Une tentative de compromis, puis, en cas d'échec, une rupture de collégialité. Ce scénario se dessine comme le plus probable au moment où le Conseil d'Etat vaudois doit, ce mercredi, se prononcer à nouveau sur le sort des requérants déboutés menacés de renvoi. Après la trêve de Noël, décrétée officiellement jusqu'à mi-janvier, le gouvernement ne peut plus, comme il l'a fait jusqu'à présent, concilier un discours fermement légaliste et une pratique dilatoire.

Le socialiste Pierre-Yves Maillard, fraîchement élu au gouvernement vaudois, suscite dans son camp politique et dans les milieux de l'asile de fortes attentes, avec la tentative de compromis qui lui est attribuée. Il est mieux placé que sa camarade Anne-Catherine Lyon pour œuvrer à un repositionnement du collège: nouveau, il n'a pas donné son blanc-seing à l'accord avec Christoph Blocher signé par son prédécesseur Pierre Chiffelle.

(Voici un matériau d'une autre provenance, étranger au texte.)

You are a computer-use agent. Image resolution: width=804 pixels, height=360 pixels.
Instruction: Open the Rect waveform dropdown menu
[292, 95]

Quel compromis les socialistes recherchent-ils? Le canton devrait prendre ses distances avec l'autorité fédérale, en continuant de soutenir les requérants dont il avait soumis les dossiers à Berne pour nouvel examen et dont la plupart se sont heurtés à un nouveau rejet. Le renvoi devrait être lié à une motivation du refus. Surtout, il ne devrait pas y avoir de renvois forcés, en particulier pour les femmes isolées du Kosovo, les rescapés de Srebrenica ou les familles avec enfants scolarisés.

Sauver la face

Quel qu'il soit, le compromis devrait permettre à chacun de sauver la face, notamment à l'UDC Jean-Claude Mermoud, responsable politique du dossier. Ce dernier a accepté divers délais, mais a toujours affirmé qu'il aurait recours à la force en dernier recours. «J'espère bien qu'il brisera la collégialité s'il était minorisé», avance le député UDC Eric Bonjour. Le plus probable est toutefois que les magistrats de la gauche soient amenés à se désolidariser des renvois si le Conseil d'Etat maintient sa ligne et passe à la phase exécutoire.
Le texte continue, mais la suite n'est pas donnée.